The SWIB is the eighth-largest public pension fund in the country, with $117 billion in assets under management at the end of last year. It has a great reputation and generally great investment returns. That reputation and those returns may to some extent be products of the hybrid structure of the retirement system, which gives both taxpayers and state workers reason to keep a close eye on the SWIB. As David Villa, SWIB’s chief investment officer, described in a 2015 essay:
In a hybrid plan, employees care far more than they would in a DB structure about irrational governance because they share a preponderance of the risk and are therefore less likely to ask their agents to lobby for things that will hurt them in the long-term.

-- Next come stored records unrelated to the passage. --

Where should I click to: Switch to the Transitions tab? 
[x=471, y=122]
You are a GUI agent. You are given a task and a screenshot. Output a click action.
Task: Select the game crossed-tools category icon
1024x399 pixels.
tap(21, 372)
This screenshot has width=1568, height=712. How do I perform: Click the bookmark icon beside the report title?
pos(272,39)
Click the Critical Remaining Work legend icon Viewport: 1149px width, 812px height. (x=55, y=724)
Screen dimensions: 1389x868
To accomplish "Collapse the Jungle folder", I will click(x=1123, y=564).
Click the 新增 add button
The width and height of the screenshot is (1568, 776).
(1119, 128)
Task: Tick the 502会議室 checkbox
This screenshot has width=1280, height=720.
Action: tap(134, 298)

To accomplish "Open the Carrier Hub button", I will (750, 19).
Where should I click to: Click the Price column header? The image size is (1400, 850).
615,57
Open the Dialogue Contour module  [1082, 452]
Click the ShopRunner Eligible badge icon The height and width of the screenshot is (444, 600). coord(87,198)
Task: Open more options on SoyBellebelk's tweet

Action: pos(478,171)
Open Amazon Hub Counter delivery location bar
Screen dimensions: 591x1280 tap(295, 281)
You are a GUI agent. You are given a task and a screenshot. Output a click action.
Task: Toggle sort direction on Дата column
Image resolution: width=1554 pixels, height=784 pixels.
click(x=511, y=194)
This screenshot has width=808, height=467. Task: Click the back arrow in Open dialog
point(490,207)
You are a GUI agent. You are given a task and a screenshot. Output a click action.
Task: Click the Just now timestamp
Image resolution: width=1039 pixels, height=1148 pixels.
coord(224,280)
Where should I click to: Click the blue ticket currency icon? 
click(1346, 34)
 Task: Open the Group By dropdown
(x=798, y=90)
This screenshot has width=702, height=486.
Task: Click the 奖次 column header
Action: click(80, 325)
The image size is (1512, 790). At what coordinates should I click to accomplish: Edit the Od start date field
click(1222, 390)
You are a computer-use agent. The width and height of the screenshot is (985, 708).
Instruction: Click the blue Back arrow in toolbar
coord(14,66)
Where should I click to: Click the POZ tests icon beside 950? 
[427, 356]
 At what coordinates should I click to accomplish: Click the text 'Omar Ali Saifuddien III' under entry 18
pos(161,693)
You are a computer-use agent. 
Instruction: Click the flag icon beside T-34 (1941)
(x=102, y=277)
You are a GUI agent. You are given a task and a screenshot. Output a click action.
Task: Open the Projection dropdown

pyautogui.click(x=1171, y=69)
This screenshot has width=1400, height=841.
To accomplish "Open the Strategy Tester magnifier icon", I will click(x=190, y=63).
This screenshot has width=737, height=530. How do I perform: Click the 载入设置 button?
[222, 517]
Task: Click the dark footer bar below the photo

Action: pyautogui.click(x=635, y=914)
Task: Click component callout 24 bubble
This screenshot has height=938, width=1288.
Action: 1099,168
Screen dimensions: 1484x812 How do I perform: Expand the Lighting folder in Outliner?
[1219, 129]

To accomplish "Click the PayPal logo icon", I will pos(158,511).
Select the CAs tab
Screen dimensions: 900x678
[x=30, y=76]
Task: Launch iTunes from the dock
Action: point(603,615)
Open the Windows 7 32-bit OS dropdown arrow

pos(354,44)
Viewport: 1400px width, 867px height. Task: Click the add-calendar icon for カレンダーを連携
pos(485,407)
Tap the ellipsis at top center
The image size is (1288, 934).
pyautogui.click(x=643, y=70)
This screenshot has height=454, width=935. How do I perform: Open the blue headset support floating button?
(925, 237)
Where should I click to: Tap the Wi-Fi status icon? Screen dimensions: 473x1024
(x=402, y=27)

The hybrid plan also mitigates assumption errors. If the assumptions for the rate of return are optimistic, the plan will likely suffer value destruction. Employees’ and employers’ views of that destruction varies markedly across plans. For the DC plan, the employer is indifferent as they have no skin in the game, while in a DB structure they should oppose the optimism as they carry the full burden of the value destruction. Employees naturally face the opposite situation. In a hybrid plan both employees and employers are incentivized to eliminate optimism as both suffer when value is destroyed.
As a result of the better alignment of interests in a hybrid plan, a virtuous cycle of governance is created, which means the outcomes in terms of benefits to employees (and costs for employers) are less volatile, making it the preferable structure.
There’s been some pressure on states in recent years to shift from pensions to DC plans. In 2011, newly elected governor Scott Walker and the Republican majority in the Wisconsin Legislature passed a law ordering state officials to look into moving that direction. In 2012, the heads of the three state agencies charged with this task — two of them Walker appointees — turned in a report that effectively answered, Why on earth would we ever want to do that? And really, why would they?
Wyoming and South Dakota, in case you were wondering.
I used data from the Census Bureau's Annual Survey of Public Pensions for both of these calculations.
Currently calculated as years of service times percent times the average of the highest three years of salary, with a reduction for early retirement. There's an alternative formula that adds up the contributions you and your employer have made over the years and the return on that investment, and calculates a monthly benefit from that. Whichever is highest when you retire is the guaranteed benefit.